Overlaying all of this is the simple fact that federal politics dominates the way voters think about parties. State oppositions can moderate, modernise and even win office – yet their success does not automatically repair the national brand.
The average voter knows who the prime minister is and, vaguely, who the opposition leader is. They are much less likely to be across the detail of state Liberal leaders, especially in opposition.
Ley’s struggles define the Liberal Party, and those struggles are acute. The latest Redbridge polling has the Coalition’s national primary vote collapsing to 24 per cent, with One Nation up to 18 per cent and Labor on 38 per cent.
When a formerly major party is within striking distance of being overtaken on the right by a protest outfit – remembering that the low Coalition vote combines support for Liberals and Nationals – it is staring down the barrel of long-term decline.
Could all this be swept aside by a big swing driven by cost-of-living pressures? Of course it could. Governments wear incumbency like a crown of thorns when the economy turns sour.
If inflation bites again – as it is starting to – voters may decide to punish Labor irrespective of how unimpressive the opposition looks.
‘The Coalition is no longer the natural party of government. It is a party increasingly reflective of its shrinking membership base, rather than of the broader Australian community it has to convince to give it another chance to govern,’ writes PVO
In a two-party preferred system, someone has to be on the other side of the ledger when the ‘it’s time’ mood returns. A chaotic or hollow opposition can still fall over the line on a protest vote if the government is unpopular enough. But that is not a strategy – it’s just hoping the two-party system will eventually bail out a declining major party.

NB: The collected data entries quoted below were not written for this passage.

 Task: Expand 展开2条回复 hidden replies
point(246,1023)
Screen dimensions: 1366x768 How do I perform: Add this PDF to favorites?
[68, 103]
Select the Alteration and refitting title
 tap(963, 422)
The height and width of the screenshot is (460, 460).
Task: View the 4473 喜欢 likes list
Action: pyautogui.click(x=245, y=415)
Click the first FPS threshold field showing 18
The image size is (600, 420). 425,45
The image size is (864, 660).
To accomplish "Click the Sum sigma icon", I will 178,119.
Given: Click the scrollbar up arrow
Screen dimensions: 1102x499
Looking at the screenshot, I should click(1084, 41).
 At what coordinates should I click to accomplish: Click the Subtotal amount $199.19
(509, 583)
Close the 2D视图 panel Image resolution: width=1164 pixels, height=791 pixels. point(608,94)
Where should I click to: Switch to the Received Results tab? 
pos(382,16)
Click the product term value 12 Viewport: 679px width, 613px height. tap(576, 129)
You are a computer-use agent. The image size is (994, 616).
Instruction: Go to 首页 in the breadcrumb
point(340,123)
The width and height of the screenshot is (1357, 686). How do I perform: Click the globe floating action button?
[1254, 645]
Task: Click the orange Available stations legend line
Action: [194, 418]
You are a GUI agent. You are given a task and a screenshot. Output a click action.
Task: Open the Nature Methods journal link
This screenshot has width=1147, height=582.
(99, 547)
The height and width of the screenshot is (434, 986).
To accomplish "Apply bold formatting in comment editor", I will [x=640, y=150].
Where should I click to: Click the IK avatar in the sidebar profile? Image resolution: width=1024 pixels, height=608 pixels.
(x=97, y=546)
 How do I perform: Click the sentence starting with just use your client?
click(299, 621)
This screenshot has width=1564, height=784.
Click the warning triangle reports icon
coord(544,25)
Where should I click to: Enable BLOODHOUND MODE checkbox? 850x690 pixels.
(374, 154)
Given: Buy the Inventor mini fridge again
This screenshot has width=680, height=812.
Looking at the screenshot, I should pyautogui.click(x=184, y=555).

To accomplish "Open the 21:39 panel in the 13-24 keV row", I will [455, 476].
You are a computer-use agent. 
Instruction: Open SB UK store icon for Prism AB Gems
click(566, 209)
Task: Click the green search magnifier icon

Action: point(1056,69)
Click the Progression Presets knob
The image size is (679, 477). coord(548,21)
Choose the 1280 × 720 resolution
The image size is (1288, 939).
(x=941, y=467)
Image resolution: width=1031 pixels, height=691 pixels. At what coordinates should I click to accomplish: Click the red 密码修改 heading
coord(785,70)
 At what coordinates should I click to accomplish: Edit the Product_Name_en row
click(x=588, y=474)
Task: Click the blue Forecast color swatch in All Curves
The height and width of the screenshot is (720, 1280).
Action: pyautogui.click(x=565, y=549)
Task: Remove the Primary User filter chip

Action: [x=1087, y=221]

Right now, that hope looks misplaced. The Coalition is no longer the natural party of government. It is a party increasingly reflective of its shrinking membership base (older, more religious, more distrustful of climate action and social change), rather than of the broader Australian community it has to convince to give it another chance to govern.
The federal party room is dominated by MPs whose instincts align more closely with the culture-war echo chambers of Sky After Dark and social media than with the practical concerns of business or the aspirations of younger urban-based professional voters.
Donors have diversified, voters have diversified, but the Liberal Party has narrowed.
If there is a way back, it will not come from another round of leadership musical chairs in Canberra, nor from doubling down on the culture wars in the hope of out-One Nation-ing One Nation. It will come, if it comes at all, from state divisions where moderates still have a foothold and where business has not completely deserted the field. Those state Liberals will need to win – and win convincingly – on platforms that reconnect centre-right politics with climate responsibility, integrity, competent service delivery and a modern understanding of gender and culture. Only then will there be a pipeline of MPs who can repopulate the federal party room and drag it back towards the mainstream.
But it’s hard to have faith in Liberal Larry moderates in the best of times, much less the worst. They are as prone to factional fighting and niche issues as anyone. And for the most part, the superficiality of their CVs suggests policy depth isn’t a strong suit.
Restoring the credibility of the Liberal Party, especially in metropolitan areas, is a long-term challenge – and there is no guarantee it will succeed.
At the moment, it isn’t even trying; in fact, it’s moving further in the opposite direction.
In the meantime, Australian politics is stuck with a lopsided major-party system – at a time when the Labor government, federally, isn’t very good.
But in a two-horse race, you only have to beat the other horse, and the Liberal Party horse is lame.